Traveling Church

The "Separate Baptists" originated from the Great Awakening in New England in the 1730's and the 1740's. They could not find religious satisfaction in the Congregational (Puritan) Churches of New England. A group moved to the south, settling on Sandy Creek in central North Carolina in 1755. From Sandy Creek, the Separate Baptists spread like wildfire into rural North Carolina, South Carolina and Virginia.
Estimates of the size of the "Traveling Church" range between five and six hundred, including perhaps two hundred church members, their children,their slaves, and other emigrants who wished to travel in a large company for safety. Military expertise was provided by Capt. Wm. Ellis, a revolutionary soldier and pioneer who had previously visited Kentucky in 1779. Ellis was to become one of the foremost settlers in early Fayette Co, KY, and an early member of the Bryant's Station and David's Fork churches.
The journey to Kentucky was marked by great difficulties. At Fort Chiswell, about nine miles east of the present Wytheville, Virginia, they had to give up their wagons because the rest of the Wilderness Road was so narrow.
By the third week of September, 1781, the travellers had reached the fort in the Wolfe Hills (now Abingdon) near the Holston River, the extreme western settlement of Virginia. Here news reached them of great danger from Indians on the road into Kentucky, and they were forced to pause in their journey until a safer time. Here also they encountered another "traveling church," a group of Baptists who had left Virginia in December, 1780. This group, upon arrival in Kentucky, became the Providence Baptist Church, Clark County.
Early in November, danger from Indians seemed to have declined, and the Travelling Church moved on. Battling wintry weather and occasional Indian attack, they plodded on, crossing Cumberland Gap in early December. Traveling past the present sites of Babourville, London, Mt. Vernon, and Crab Orchard, they finally halted at a site known as Gilbert's Creek, in present-day Garrard county, about three miles southeast of Lancaster, nearly six hundred miles from their point of departure. On the second Sunday in December, 1781, they enjoyed a season of worship as the first church that ever assembled in central Kentucky.
In his book, Fredericksburg Baptist Church (Publ. 1959), Rev. Oscar Darter quotes two lists from the records of the Baptist minister Morgan Edwards. Darter quotes Edwards as giving a list of 25 persons, who were on Nov. 20, 1767 constituted into a church by James Reed, Dutton Lane and others.
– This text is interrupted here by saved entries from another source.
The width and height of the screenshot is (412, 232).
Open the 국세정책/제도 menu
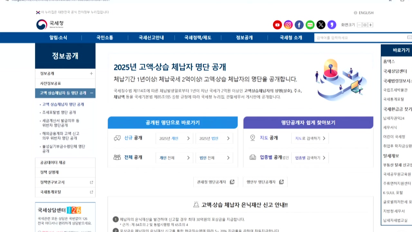pos(198,38)
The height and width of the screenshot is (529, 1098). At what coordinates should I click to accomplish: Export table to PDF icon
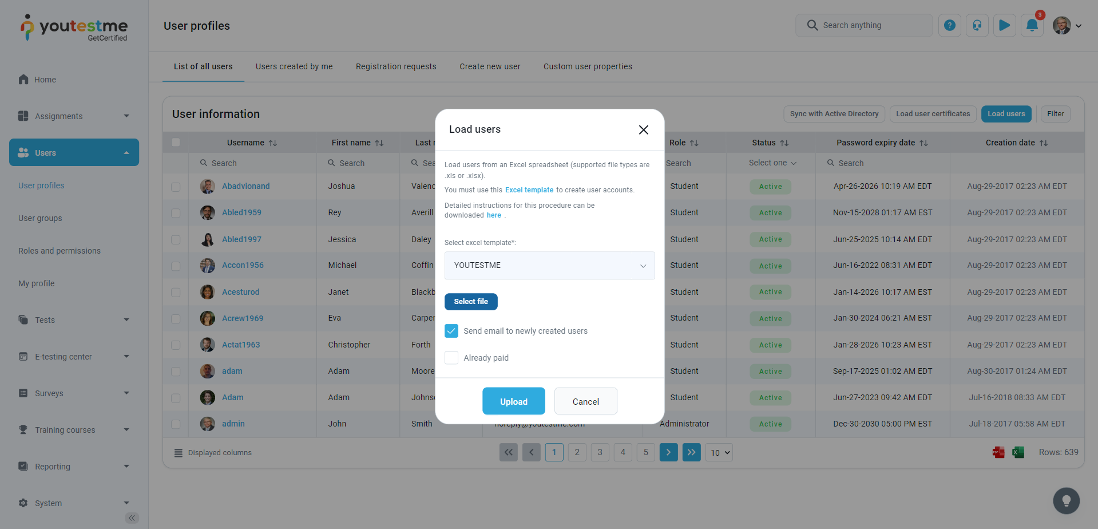click(998, 452)
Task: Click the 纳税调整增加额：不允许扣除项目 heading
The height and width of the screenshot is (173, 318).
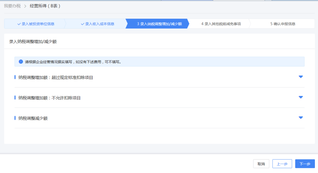Action: pyautogui.click(x=49, y=98)
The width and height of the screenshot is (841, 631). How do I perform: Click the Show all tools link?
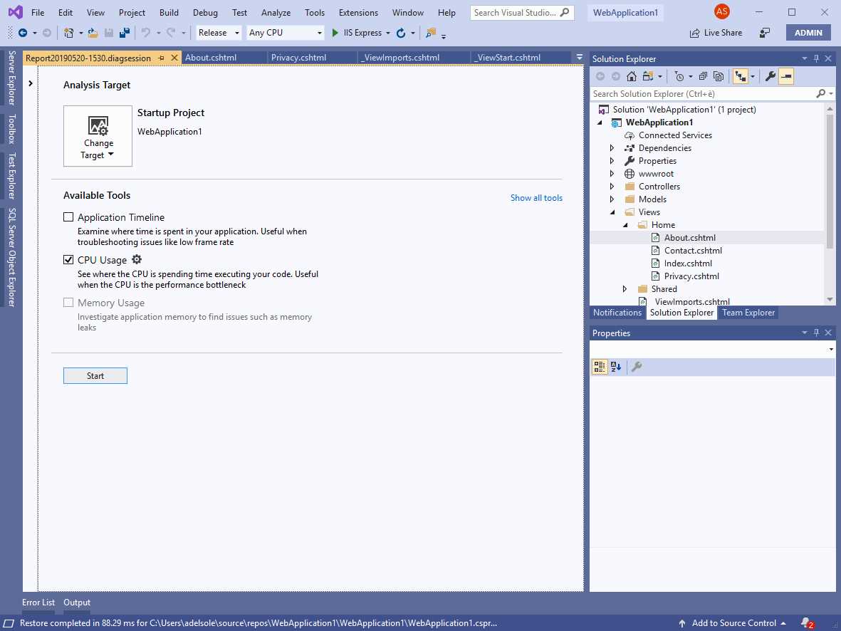(536, 197)
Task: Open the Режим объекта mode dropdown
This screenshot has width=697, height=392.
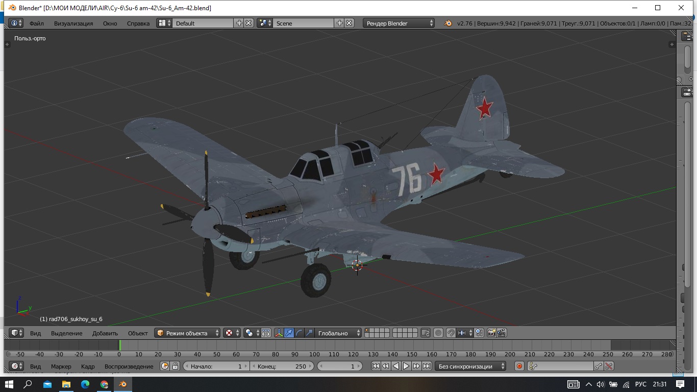Action: (x=187, y=333)
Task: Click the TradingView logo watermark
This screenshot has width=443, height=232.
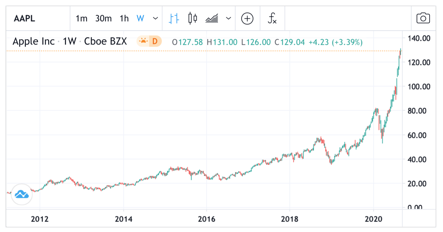Action: pos(22,194)
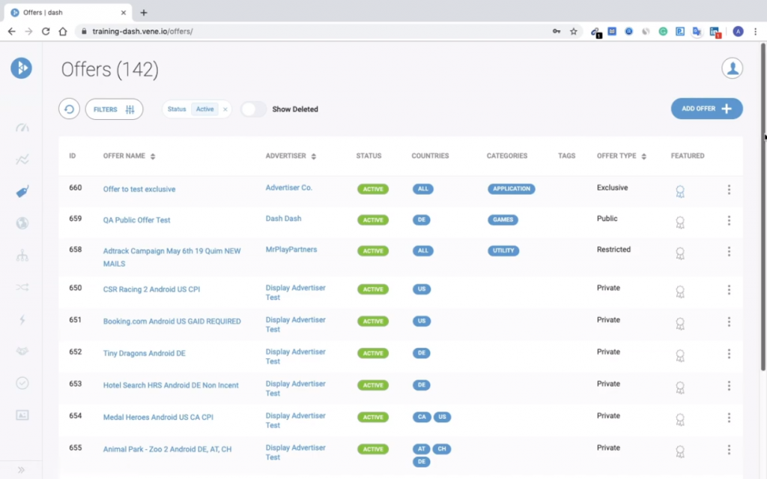Click the lightning bolt sidebar icon
This screenshot has width=767, height=479.
coord(22,319)
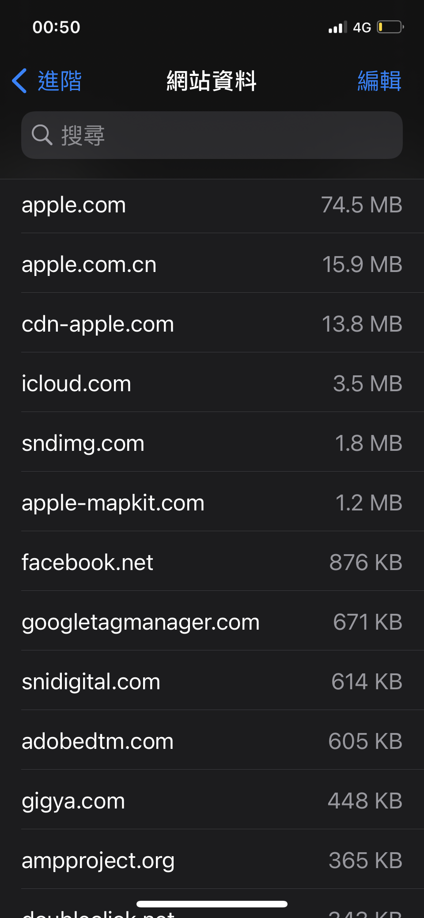Tap the search magnifier icon

coord(42,135)
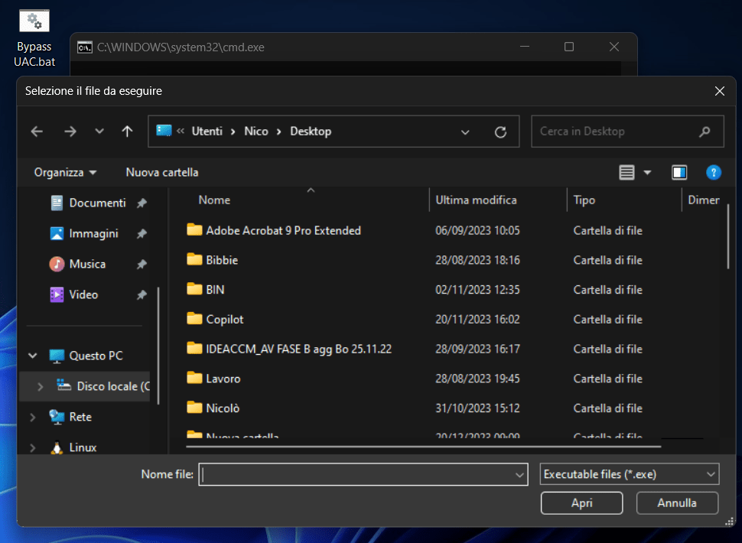
Task: Go up one folder level
Action: (128, 132)
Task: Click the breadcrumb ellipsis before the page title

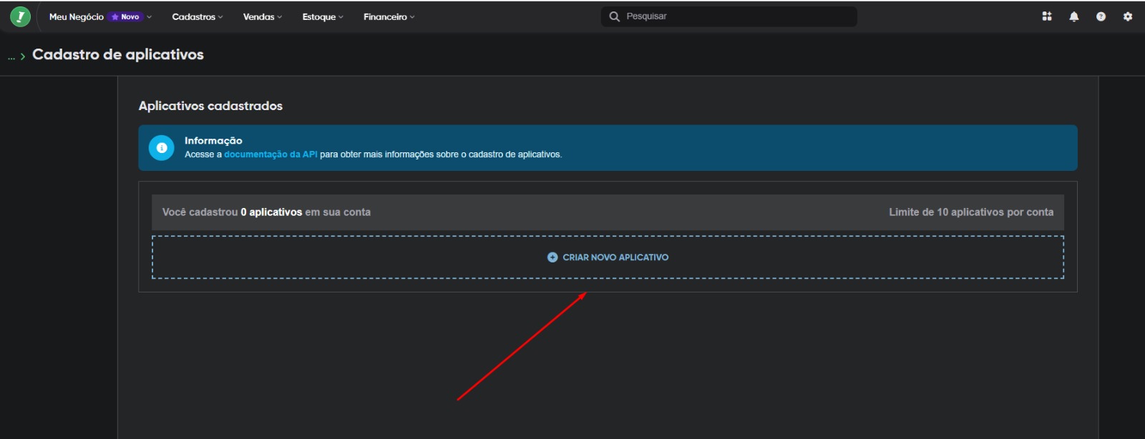Action: (11, 56)
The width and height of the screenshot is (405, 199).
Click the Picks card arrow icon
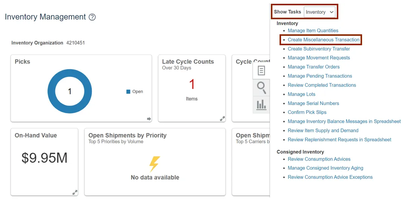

Darter says that among the charter members of the upper branch of the Upper Spotsylvania Church, there appeared: David Thompson. Rev. Darter notes that this is a list of only 24 persons, and suggests that a wife of John Saunders could be the missing 25th person. (I would like to suggest it could be David Thompson's wife). Apparently both of these lists are of members of the church located 20 miles southwest of Fredericksburg, now known as "Craig's Church." The present Craig's Church is located in the small town of Paytes, Virginia. A granite monument marks the original location out in the countryside. This may or may not be my David Thompson.

One reason for the difficulty in tracing David beyond Crab Orchard is because his roots had many name changes ~

1645- the area between the Potomac and the Rappahannock was called the Indian Chickacoan district. Out of this area .....
1648- Northumberland County, VA was formed.
1651- Lancaster County, VA was formed from part of it.
1652- Rappahannock County was formed from part of it.
1692- Essex County was formed from part of it.
1721- Spotsylvania County was formed from part of it.
1734- Orange County was formed from part of it.
1745- Augusta County was formed from part of it.
1770- Botetourt County was formed from part of it.
1772- Fincastle County was formed from part of it.
1792- Kentucky was formed from Fincastle County and gained statehood.
1796- December; Garrard County was formed from Madison, Lincoln, and Mercer Counties. This area was settled because of its closeness to the Wilderness Road. The Traveling Church relocated here 1781, and David's first child was born the following year.

Note- the year that David Thompson is on the Lincoln County Tax Roll; 1796- Kentucky Governor Shelby carries out plans to widen and improve the Wilderness Road to a wagon road from Gap to Crab Orchard. If David didn't settle in this area because of the Traveling Church, this major road improvement might have been his reason to be in this area.